DSCF4869We are very confident in our Social Worker, she knows us really well, she has so far worked really hard on our behalf, and she is genuinely concerned with the best interests of the children looking for families. And so when she starts to bring us profiles to look at, we’re confident that all of them will be sensible, good matches for us. And so now we’re wondering ‘how will we know?!’ And if all of them will be good, sensible matches, what would make us say no to the first one we see?

Should we be waiting for a fuzzy feeling? Or holding out for a child with less ‘issues’? Should we narrow our criteria? Should we look for profiles with cute photos?! How on earth will we know?!!!

When we were looking to ‘adopt’ our cats I looked at loads of websites with photos and descriptions. Both times I knew as soon as I saw the cats that we ended up adopting, and then did everything I could to make them ours.

Adopting children is quite a lot more complex and serious than adopting cats.
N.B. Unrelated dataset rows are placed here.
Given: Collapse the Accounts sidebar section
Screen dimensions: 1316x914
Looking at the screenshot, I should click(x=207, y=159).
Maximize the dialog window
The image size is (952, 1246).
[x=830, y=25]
I don’t think we can operate the same method.

When our Social Worker asked how we’d like to go about the matching process, we said we’d like her to do all of the searching, and bring us the profiles she thought were good matches. We knew if we started looking ourselves we’d fall in love with every face we saw, and we’d talk ourselves out of our original criteria that was decided with very sensible reason. We didn’t want to risk getting attached to photos of lots of other people’s children, and we didn’t want to risk pursuing matches that would ultimately not be approved because they weren’t at all sensible.

And so if we are only going to see profiles of children that fit our criteria, and that have been selected by a professional who knows us well, understands the system and cares for the children, why would we say no?
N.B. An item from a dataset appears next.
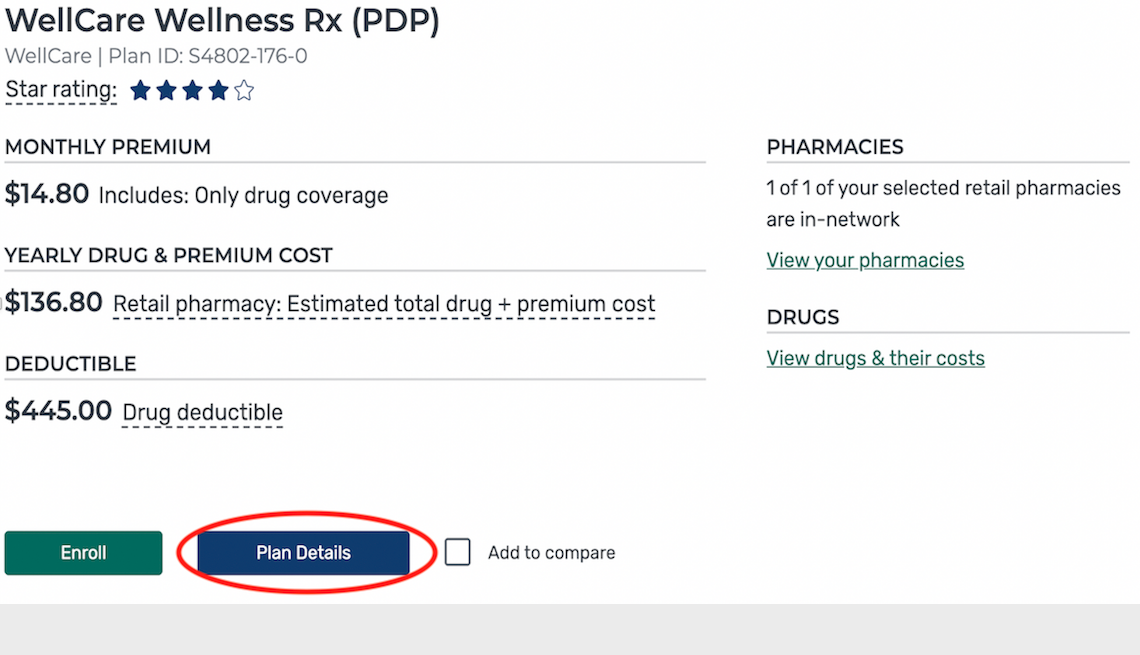The image size is (1140, 655).
Task: Open the Drug deductible tooltip
Action: pyautogui.click(x=202, y=412)
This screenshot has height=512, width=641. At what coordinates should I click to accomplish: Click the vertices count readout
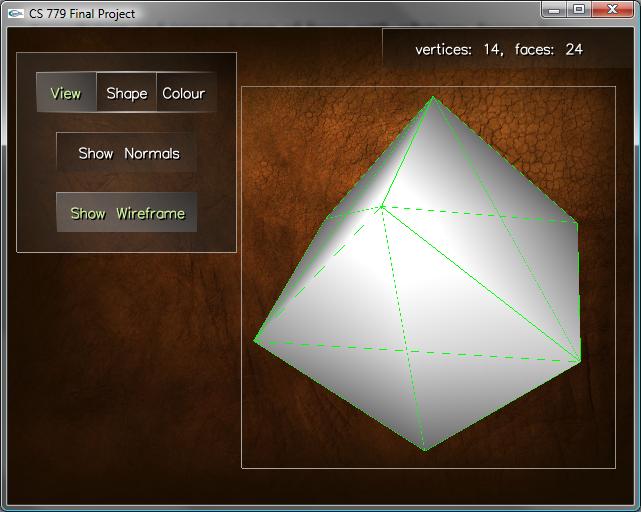pos(458,49)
If you’ve adopted, I’d love to know your thoughts. How did you go about the matching process? How did you finally know? Or maybe you’re in the matching process now, has it been what you expected? Please leave a comment!

 

 

“What can I get you?”

So this week we had to choose our criteria for our future children.

It felt a little bit like going to Subway: I’ll have a six inch Hearty Italian with tuna, NO cheese. Toasted, but with the onion on first, and then peppers and cucumber added after with a little bit of BBQ sauce, and a little bit of mayo. Yum.

When it’s children, it’s not so fun.

Questions like: what is your comfort level with a child who uses sexual behaviour to respond to stress? a child born of an incestuous relationship? a child with experience of physical abuse? a child who has cerebral palsy?

How can we opt to choose an ‘easy’ life, when these children never had the choice?

DSCF4741cWhat if we had a birth child born with Downs Syndrome, or Autism, or a mobility impairment, would we send them back?!

But as we filled in the forms something that the social workers have been saying all along, clicked! The adoption process is not about getting the parents the best children, it’s about finding the best families for the children.

They’re not asking us “what can we get you?” They need us to ask “What can we give you?”

Are we strong enough, equipped enough, able, to provide the love, boundaries and care that these children need? Alongside the therapeutic parenting all adopted children need? Ticking yes, yes, yes because we feel guilty saying no is NOT in the best interests of the child. These children deserve the absolute best love and support. NOT parents who are barely coping just to avoid feelings of guilt.

After a long, hard afternoon we have completed our form ready for the social worker tomorrow. We will hand it in guilt free knowing that we have not asked “what do we want?” but “what do they need?”

Not “can you meet our needs?” but “can we meet yours?”

And then we will carry on waiting, and trusting, that our children are on their way to us.